**TASK DESCRIPTION**
Beneath this instruction is a block of data; output from it exactly the lines that run from the one containing "Task: Open Cálculo" through the one containing "The width and height of the screenshot is (146, 119).", inclusive.

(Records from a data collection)
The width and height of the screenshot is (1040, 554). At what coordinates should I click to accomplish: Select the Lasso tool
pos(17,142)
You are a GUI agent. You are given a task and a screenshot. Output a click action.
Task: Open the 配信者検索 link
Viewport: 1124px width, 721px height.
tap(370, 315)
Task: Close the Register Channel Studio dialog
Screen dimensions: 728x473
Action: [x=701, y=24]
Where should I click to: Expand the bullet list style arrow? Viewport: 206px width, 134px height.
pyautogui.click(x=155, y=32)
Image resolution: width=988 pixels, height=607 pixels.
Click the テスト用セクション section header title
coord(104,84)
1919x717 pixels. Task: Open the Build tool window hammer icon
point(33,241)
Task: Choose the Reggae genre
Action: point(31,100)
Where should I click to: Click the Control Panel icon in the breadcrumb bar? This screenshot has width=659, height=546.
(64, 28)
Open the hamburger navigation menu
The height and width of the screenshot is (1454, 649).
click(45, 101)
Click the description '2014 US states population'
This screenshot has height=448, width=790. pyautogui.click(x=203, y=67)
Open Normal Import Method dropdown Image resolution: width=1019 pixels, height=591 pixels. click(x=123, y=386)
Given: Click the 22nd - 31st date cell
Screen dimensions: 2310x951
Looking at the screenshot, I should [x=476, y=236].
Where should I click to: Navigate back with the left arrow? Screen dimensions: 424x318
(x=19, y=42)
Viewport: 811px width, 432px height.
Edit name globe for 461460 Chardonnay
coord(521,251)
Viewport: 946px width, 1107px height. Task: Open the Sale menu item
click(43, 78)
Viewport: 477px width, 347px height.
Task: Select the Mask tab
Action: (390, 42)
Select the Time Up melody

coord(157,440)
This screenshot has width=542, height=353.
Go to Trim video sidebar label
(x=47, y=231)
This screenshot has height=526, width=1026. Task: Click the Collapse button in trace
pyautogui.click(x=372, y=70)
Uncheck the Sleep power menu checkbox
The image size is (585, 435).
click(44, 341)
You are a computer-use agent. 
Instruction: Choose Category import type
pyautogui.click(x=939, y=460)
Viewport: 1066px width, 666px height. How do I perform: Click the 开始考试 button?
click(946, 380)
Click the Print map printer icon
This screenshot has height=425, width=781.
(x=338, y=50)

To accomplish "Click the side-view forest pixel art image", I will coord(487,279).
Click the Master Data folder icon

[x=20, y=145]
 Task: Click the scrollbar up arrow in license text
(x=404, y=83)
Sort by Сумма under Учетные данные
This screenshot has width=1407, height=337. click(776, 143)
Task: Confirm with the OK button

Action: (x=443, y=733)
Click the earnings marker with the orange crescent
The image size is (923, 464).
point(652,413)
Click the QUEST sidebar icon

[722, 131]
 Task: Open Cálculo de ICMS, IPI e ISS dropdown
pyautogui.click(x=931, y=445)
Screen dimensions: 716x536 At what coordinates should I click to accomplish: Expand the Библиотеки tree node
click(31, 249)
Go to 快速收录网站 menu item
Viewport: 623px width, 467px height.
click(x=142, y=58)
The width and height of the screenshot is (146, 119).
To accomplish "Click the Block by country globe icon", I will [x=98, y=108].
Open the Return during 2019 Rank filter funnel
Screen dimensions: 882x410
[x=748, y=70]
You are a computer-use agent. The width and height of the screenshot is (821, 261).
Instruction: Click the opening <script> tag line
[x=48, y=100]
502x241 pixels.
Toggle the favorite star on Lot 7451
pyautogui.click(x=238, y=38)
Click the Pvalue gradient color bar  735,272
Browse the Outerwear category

**YOUR RESPONSE**
 Task: Open Cálculo de ICMS, IPI e ISS dropdown
pyautogui.click(x=931, y=445)
Screen dimensions: 716x536 At what coordinates should I click to accomplish: Expand the Библиотеки tree node
click(31, 249)
Go to 快速收录网站 menu item
Viewport: 623px width, 467px height.
click(x=142, y=58)
The width and height of the screenshot is (146, 119).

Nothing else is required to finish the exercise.